Facebook details human rights assessment Cambodia, Indonesia and Sri Lanka

Facebook has released a report about human rights assessment to evaluate the role of its services in Cambodia, Indonesia and Sri Lanka.
Director of human rights Miranda Sissons and product policy manager, human rights Alex Warofka said “Freedom of expression is a foundational human right that allows for the free flow of information. We’re reminded how vital this is, in particular, as the world grapples with Covid-19, and accurate and authoritative information is more important than ever. Human rights defenders know this and fight for these freedoms every day. For Facebook, which stands for giving people voice, these rights are core to why we exist.”
After the research was carried out, Facebook took steps to formalize an approach to determine which countries require more investment, including increased staffing, product changes and further research. The social media platform is also committed to extending end-to-end encryption across all of its messaging products.

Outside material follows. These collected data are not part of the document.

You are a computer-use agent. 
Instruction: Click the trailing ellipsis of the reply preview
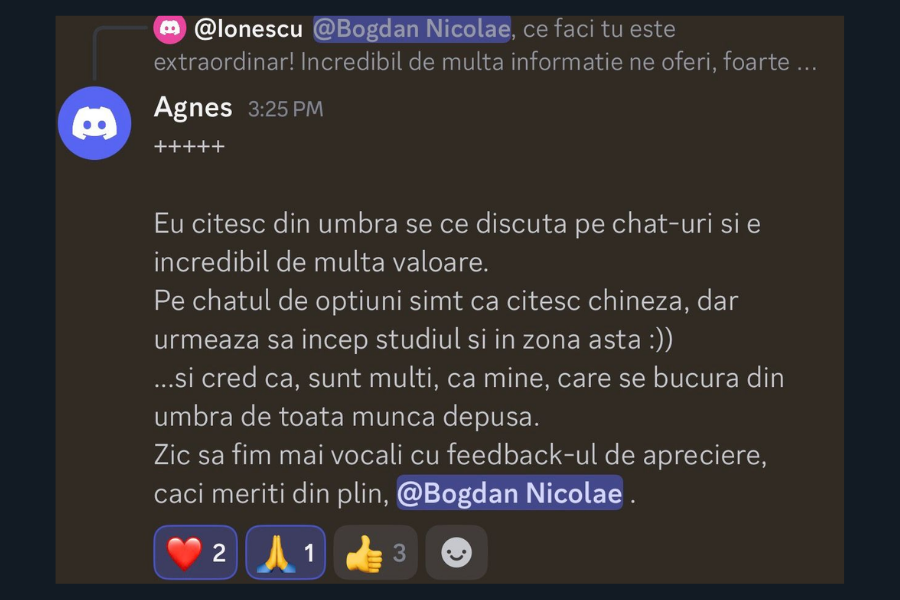806,63
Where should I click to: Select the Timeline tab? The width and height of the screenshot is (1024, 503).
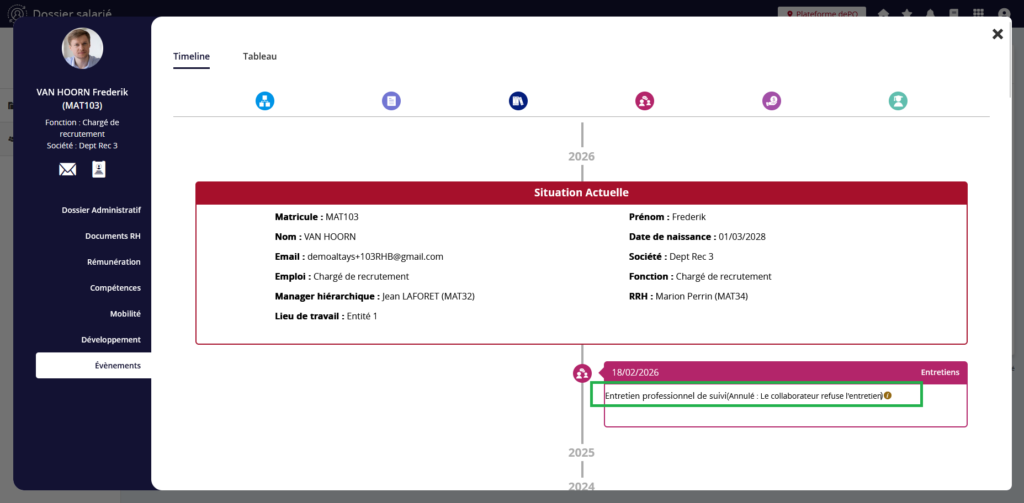(x=191, y=56)
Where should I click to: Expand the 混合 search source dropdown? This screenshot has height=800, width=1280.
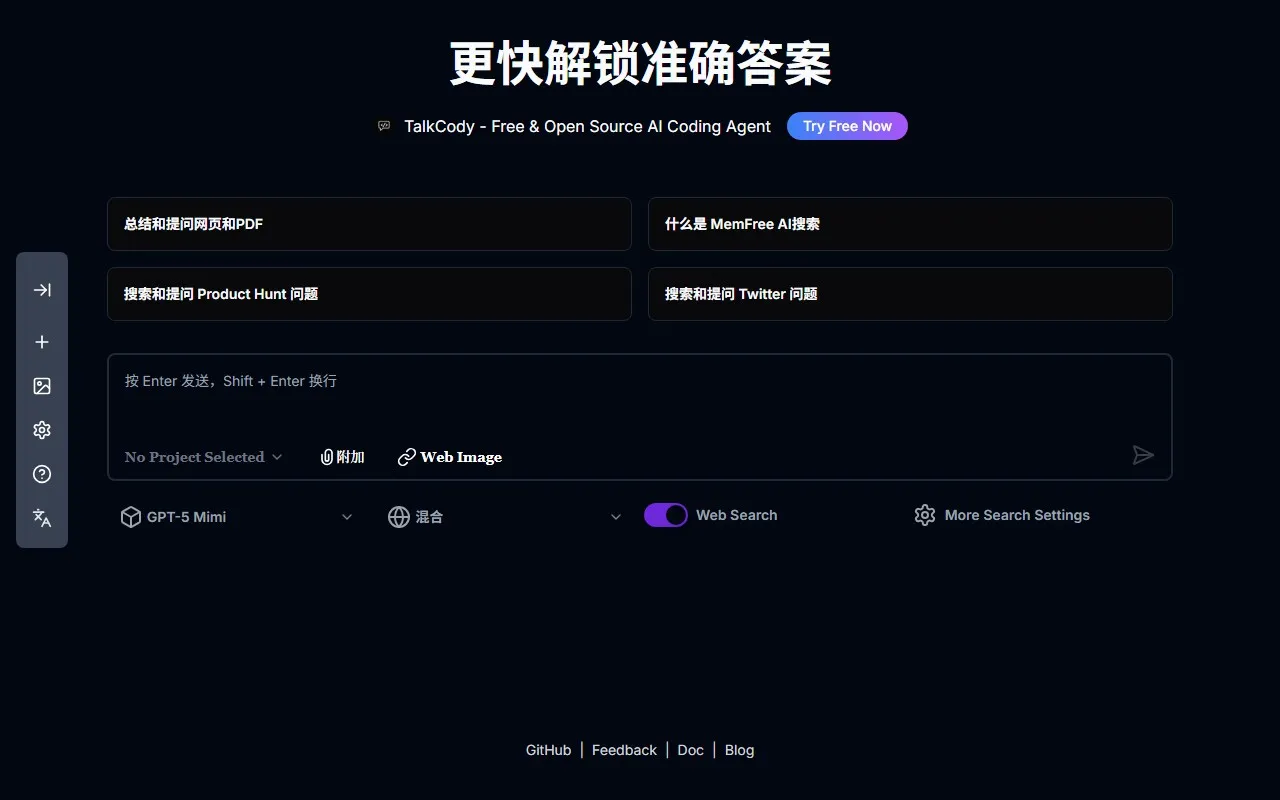(505, 517)
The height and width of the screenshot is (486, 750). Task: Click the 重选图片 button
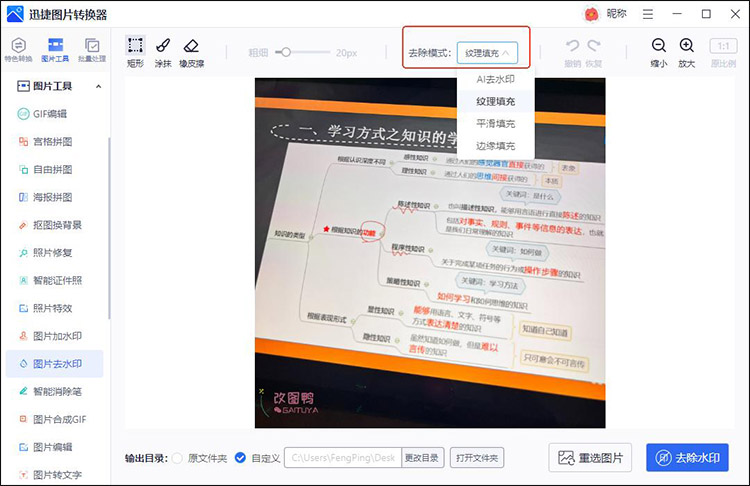point(590,458)
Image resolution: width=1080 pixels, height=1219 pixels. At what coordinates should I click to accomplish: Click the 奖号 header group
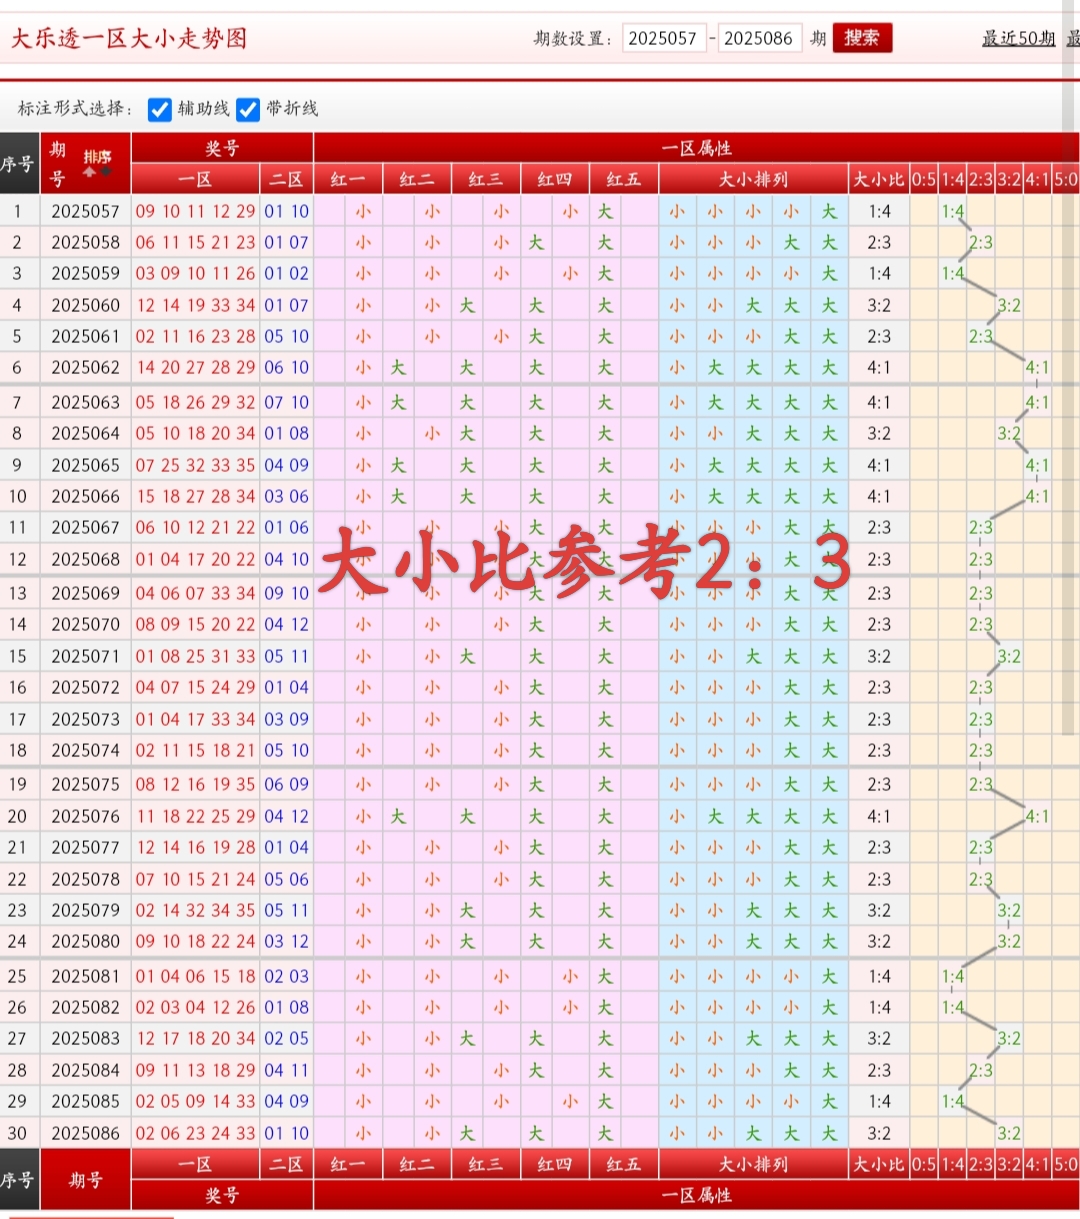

In Cambodia, Facebook worked with BSR on the assessment of its role in the country, and with Article One for Indonesia and Sri Lanka. Among the recommendations that were similar across all three reports are Improving corporate accountability around human rights;  Updating community standards and improving enforcement; Investing in changes to platform architecture to promote authoritative information and reduce the spread of abusive content; Improving reporting mechanisms and response times; Engaging more regularly and substantively with civil society organizations; Increasing transparency so that people better understand Facebook’s approach to content, misinformation and News Feed ranking;  Continuing human rights due diligence.
Sissons and Warofka alsoprovided information about specific steps that have been taken in the three countries where assessments were conducted. Distribution of frequently reshared messages was reduced in Sri Lanka, as they are often associated with clickbait and misinformation.
Owing to government surveillance of internet and social media use in Cambodia, the company expanded ways for users to keep their accounts secure and encouraged people to opt for authenticator applications for more secure two-factor authentication, rather than relying on SMS.
Key updates to the social network’s community standards included a policy to remove verified misinformation that contributes to the risk of imminent physical harm, as well as protections for vulnerable groups (veiled women, LGBTQ+ individuals, human rights activists) who would run the risk of offline harm if they were “outed.”